DATA EXCERPTS —
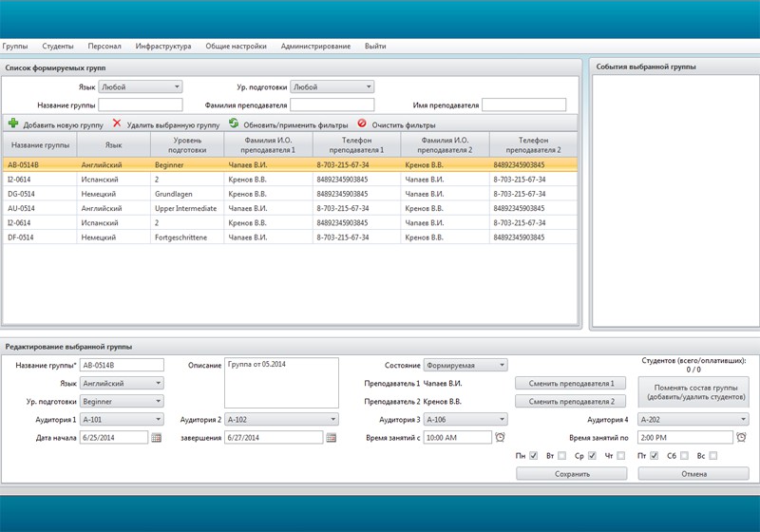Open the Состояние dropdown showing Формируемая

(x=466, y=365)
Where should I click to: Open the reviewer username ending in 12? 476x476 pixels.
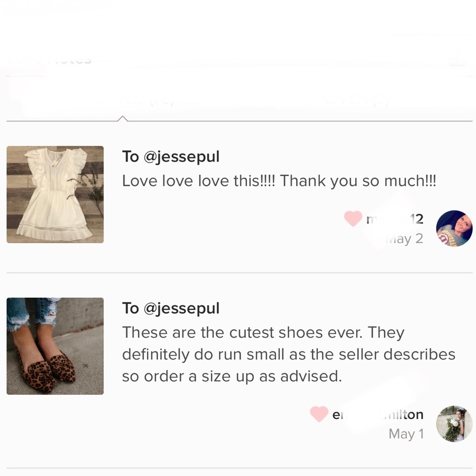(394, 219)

--

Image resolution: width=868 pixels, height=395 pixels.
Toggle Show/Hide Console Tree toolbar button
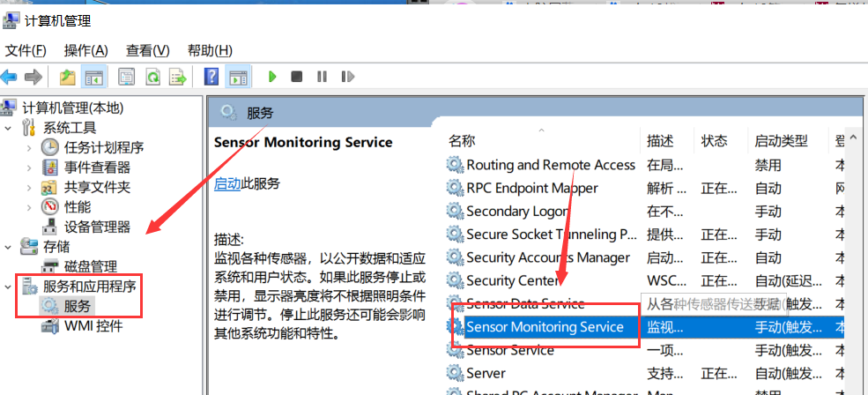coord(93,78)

...

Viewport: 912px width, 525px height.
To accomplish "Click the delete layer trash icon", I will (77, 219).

TASK GOAL — Show each line from the material above where the string "height" can be found.

EXPECTED ANSWER —
Image resolution: width=868 pixels, height=395 pixels.
Viewport: 912px width, 525px height.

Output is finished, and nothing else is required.